== Segment start ==

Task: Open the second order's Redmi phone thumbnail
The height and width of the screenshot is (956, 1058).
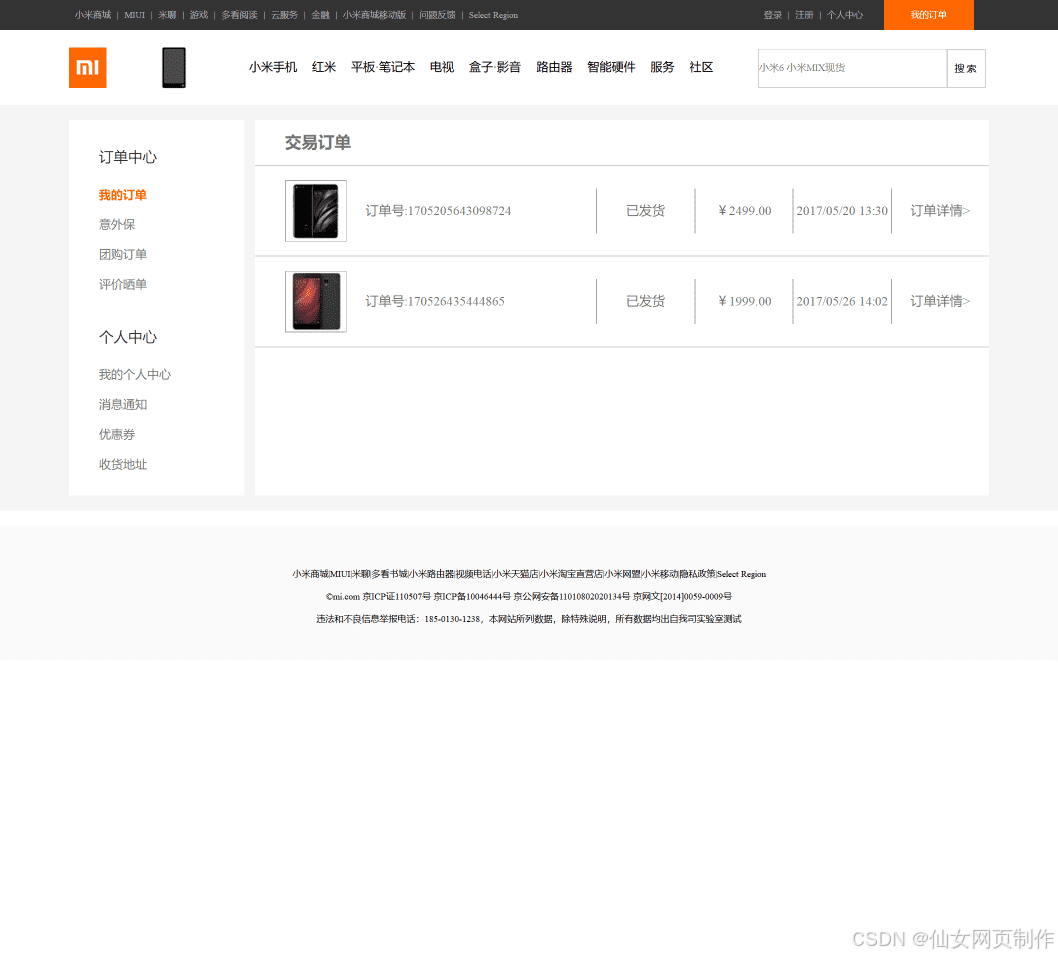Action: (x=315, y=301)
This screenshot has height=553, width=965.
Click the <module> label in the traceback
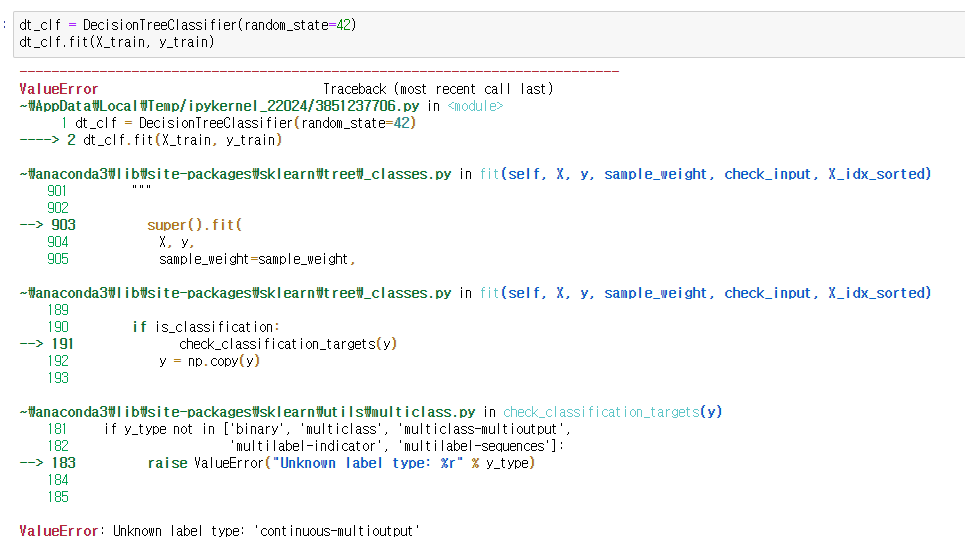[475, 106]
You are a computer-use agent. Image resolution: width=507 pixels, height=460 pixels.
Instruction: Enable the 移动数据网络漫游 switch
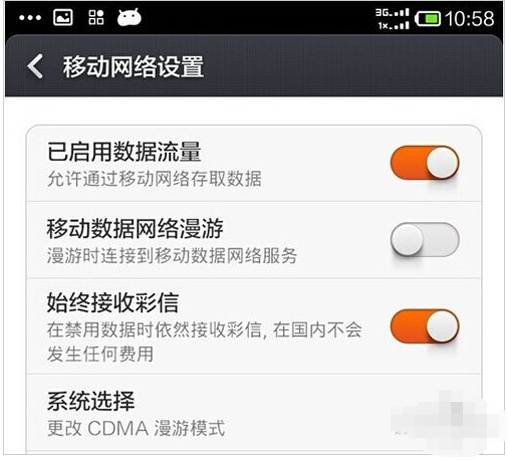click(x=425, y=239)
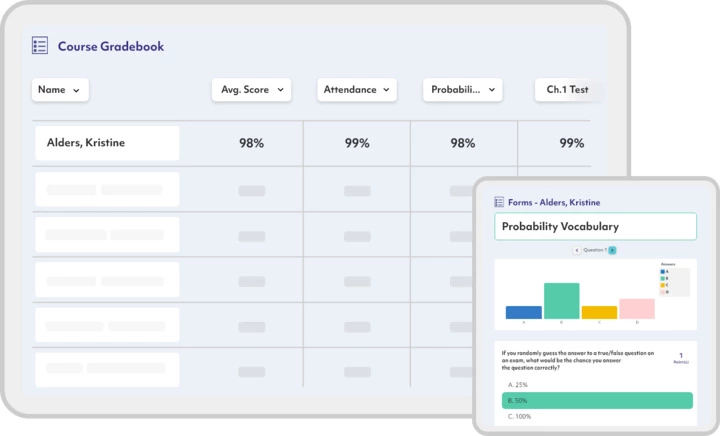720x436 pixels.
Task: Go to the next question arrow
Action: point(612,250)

== Segment end ==

### EXERCISE
Return the listing above word for word, with the pictures removed.

### RESULT FOR THIS EXERCISE
Task: Open the second order's Redmi phone thumbnail
The height and width of the screenshot is (956, 1058).
Action: (x=315, y=301)
This screenshot has height=553, width=965.
Click the <module> label in the traceback
[475, 106]
You are a computer-use agent. Image resolution: width=507 pixels, height=460 pixels.
Instruction: Enable the 移动数据网络漫游 switch
click(x=425, y=239)
720x436 pixels.
Task: Go to the next question arrow
Action: point(612,250)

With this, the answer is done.